WORK TO COMPLETE:
Convert the entries into a JSON array of strings, with one string per line. Leave out blank lines.

RECORDS FOR PROCESSING:
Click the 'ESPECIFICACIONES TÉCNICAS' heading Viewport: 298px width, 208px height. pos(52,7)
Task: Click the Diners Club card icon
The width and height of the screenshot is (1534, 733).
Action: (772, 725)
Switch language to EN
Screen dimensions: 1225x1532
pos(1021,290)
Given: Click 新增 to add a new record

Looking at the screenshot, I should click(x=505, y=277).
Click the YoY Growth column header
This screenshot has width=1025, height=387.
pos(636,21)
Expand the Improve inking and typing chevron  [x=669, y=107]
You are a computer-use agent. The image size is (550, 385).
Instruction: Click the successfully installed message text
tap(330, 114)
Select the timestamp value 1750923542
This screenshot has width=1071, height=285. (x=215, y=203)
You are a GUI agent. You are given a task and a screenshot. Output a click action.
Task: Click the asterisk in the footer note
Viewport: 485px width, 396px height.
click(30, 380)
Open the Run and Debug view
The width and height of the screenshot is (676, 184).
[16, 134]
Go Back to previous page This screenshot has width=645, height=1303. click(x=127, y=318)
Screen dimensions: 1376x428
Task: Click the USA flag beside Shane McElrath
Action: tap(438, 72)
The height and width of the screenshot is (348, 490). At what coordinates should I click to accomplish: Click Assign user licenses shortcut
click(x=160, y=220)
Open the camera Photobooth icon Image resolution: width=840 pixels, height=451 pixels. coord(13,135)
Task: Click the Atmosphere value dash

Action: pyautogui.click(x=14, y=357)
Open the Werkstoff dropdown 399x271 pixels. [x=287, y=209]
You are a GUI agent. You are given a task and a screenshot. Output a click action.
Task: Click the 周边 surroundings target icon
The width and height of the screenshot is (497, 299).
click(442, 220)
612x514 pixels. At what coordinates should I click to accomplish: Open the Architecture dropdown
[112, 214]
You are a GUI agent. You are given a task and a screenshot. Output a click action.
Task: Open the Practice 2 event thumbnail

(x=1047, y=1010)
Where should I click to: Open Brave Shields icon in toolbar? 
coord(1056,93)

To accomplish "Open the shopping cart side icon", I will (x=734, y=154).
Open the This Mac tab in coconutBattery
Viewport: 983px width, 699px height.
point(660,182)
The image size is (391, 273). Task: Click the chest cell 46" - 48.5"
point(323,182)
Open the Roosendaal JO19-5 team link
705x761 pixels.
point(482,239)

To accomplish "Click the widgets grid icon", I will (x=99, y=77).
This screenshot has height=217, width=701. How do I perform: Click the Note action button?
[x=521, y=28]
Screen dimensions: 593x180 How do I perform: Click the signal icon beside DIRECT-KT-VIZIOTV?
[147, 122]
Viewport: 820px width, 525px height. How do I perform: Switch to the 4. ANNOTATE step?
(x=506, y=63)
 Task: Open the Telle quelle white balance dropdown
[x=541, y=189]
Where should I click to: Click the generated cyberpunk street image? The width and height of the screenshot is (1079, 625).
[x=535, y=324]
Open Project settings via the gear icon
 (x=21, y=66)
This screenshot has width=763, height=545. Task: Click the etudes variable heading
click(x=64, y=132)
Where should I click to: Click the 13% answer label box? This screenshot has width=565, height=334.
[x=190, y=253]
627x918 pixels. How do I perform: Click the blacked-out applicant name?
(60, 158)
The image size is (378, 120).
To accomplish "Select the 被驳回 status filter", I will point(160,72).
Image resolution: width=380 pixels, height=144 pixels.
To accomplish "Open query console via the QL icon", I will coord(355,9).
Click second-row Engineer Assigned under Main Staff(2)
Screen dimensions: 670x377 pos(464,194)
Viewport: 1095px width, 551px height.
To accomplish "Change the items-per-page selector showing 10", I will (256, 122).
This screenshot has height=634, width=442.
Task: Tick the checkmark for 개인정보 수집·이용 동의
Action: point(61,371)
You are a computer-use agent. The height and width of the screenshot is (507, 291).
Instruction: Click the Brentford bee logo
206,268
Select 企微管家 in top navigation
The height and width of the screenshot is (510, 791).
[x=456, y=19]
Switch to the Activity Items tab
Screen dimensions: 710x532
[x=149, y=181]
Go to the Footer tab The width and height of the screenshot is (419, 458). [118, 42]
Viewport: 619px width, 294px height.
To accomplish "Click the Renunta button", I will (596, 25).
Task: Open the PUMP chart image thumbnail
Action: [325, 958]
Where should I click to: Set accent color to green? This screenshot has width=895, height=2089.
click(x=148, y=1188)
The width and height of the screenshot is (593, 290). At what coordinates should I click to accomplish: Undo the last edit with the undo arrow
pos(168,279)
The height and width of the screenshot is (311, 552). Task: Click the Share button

FINISHED TASK:
[
  "Click the 'ESPECIFICACIONES TÉCNICAS' heading Viewport: 298px width, 208px height. pos(52,7)",
  "Task: Click the Diners Club card icon",
  "The width and height of the screenshot is (1534, 733).",
  "Action: (772, 725)",
  "Switch language to EN",
  "Screen dimensions: 1225x1532",
  "pos(1021,290)",
  "Given: Click 新增 to add a new record",
  "Looking at the screenshot, I should click(x=505, y=277).",
  "Click the YoY Growth column header",
  "This screenshot has width=1025, height=387.",
  "pos(636,21)",
  "Expand the Improve inking and typing chevron  [x=669, y=107]",
  "You are a computer-use agent. The image size is (550, 385).",
  "Instruction: Click the successfully installed message text",
  "tap(330, 114)",
  "Select the timestamp value 1750923542",
  "This screenshot has width=1071, height=285. (x=215, y=203)",
  "You are a GUI agent. You are given a task and a screenshot. Output a click action.",
  "Task: Click the asterisk in the footer note",
  "Viewport: 485px width, 396px height.",
  "click(30, 380)",
  "Open the Run and Debug view",
  "The width and height of the screenshot is (676, 184).",
  "[16, 134]",
  "Go Back to previous page This screenshot has width=645, height=1303. click(x=127, y=318)",
  "Screen dimensions: 1376x428",
  "Task: Click the USA flag beside Shane McElrath",
  "Action: tap(438, 72)",
  "The height and width of the screenshot is (348, 490). At what coordinates should I click to accomplish: Click Assign user licenses shortcut",
  "click(x=160, y=220)",
  "Open the camera Photobooth icon Image resolution: width=840 pixels, height=451 pixels. coord(13,135)",
  "Task: Click the Atmosphere value dash",
  "Action: pyautogui.click(x=14, y=357)",
  "Open the Werkstoff dropdown 399x271 pixels. [x=287, y=209]",
  "You are a GUI agent. You are given a task and a screenshot. Output a click action.",
  "Task: Click the 周边 surroundings target icon",
  "The width and height of the screenshot is (497, 299).",
  "click(442, 220)",
  "612x514 pixels. At what coordinates should I click to accomplish: Open the Architecture dropdown",
  "[112, 214]",
  "You are a GUI agent. You are given a task and a screenshot. Output a click action.",
  "Task: Open the Practice 2 event thumbnail",
  "(x=1047, y=1010)",
  "Where should I click to: Open Brave Shields icon in toolbar? ",
  "coord(1056,93)",
  "To accomplish \"Open the shopping cart side icon\", I will (x=734, y=154).",
  "Open the This Mac tab in coconutBattery",
  "Viewport: 983px width, 699px height.",
  "point(660,182)",
  "The image size is (391, 273). Task: Click the chest cell 46\" - 48.5\"",
  "point(323,182)",
  "Open the Roosendaal JO19-5 team link",
  "705x761 pixels.",
  "point(482,239)",
  "To accomplish \"Click the widgets grid icon\", I will (x=99, y=77).",
  "This screenshot has height=217, width=701. How do I perform: Click the Note action button?",
  "[x=521, y=28]",
  "Screen dimensions: 593x180 How do I perform: Click the signal icon beside DIRECT-KT-VIZIOTV?",
  "[147, 122]",
  "Viewport: 820px width, 525px height. How do I perform: Switch to the 4. ANNOTATE step?",
  "(x=506, y=63)",
  " Task: Open the Telle quelle white balance dropdown",
  "[x=541, y=189]",
  "Where should I click to: Click the generated cyberpunk street image? The width and height of the screenshot is (1079, 625).",
  "[x=535, y=324]",
  "Open Project settings via the gear icon",
  " (x=21, y=66)",
  "This screenshot has width=763, height=545. Task: Click the etudes variable heading",
  "click(x=64, y=132)",
  "Where should I click to: Click the 13% answer label box? This screenshot has width=565, height=334.",
  "[x=190, y=253]",
  "627x918 pixels. How do I perform: Click the blacked-out applicant name?",
  "(60, 158)",
  "The image size is (378, 120).",
  "To accomplish \"Select the 被驳回 status filter\", I will point(160,72).",
  "Image resolution: width=380 pixels, height=144 pixels.",
  "To accomplish \"Open query console via the QL icon\", I will coord(355,9).",
  "Click second-row Engineer Assigned under Main Staff(2)",
  "Screen dimensions: 670x377 pos(464,194)",
  "Viewport: 1095px width, 551px height.",
  "To accomplish \"Change the items-per-page selector showing 10\", I will (256, 122).",
  "This screenshot has height=634, width=442.",
  "Task: Tick the checkmark for 개인정보 수집·이용 동의",
  "Action: point(61,371)",
  "You are a computer-use agent. The height and width of the screenshot is (507, 291).",
  "Instruction: Click the Brentford bee logo",
  "206,268",
  "Select 企微管家 in top navigation",
  "The height and width of the screenshot is (510, 791).",
  "[x=456, y=19]",
  "Switch to the Activity Items tab",
  "Screen dimensions: 710x532",
  "[x=149, y=181]",
  "Go to the Footer tab The width and height of the screenshot is (419, 458). [118, 42]",
  "Viewport: 619px width, 294px height.",
  "To accomplish \"Click the Renunta button\", I will (596, 25).",
  "Task: Open the PUMP chart image thumbnail",
  "Action: [325, 958]",
  "Where should I click to: Set accent color to green? This screenshot has width=895, height=2089.",
  "click(x=148, y=1188)",
  "The width and height of the screenshot is (593, 290). At what coordinates should I click to accomplish: Undo the last edit with the undo arrow",
  "pos(168,279)",
  "The height and width of the screenshot is (311, 552). Task: Click the Share button"
]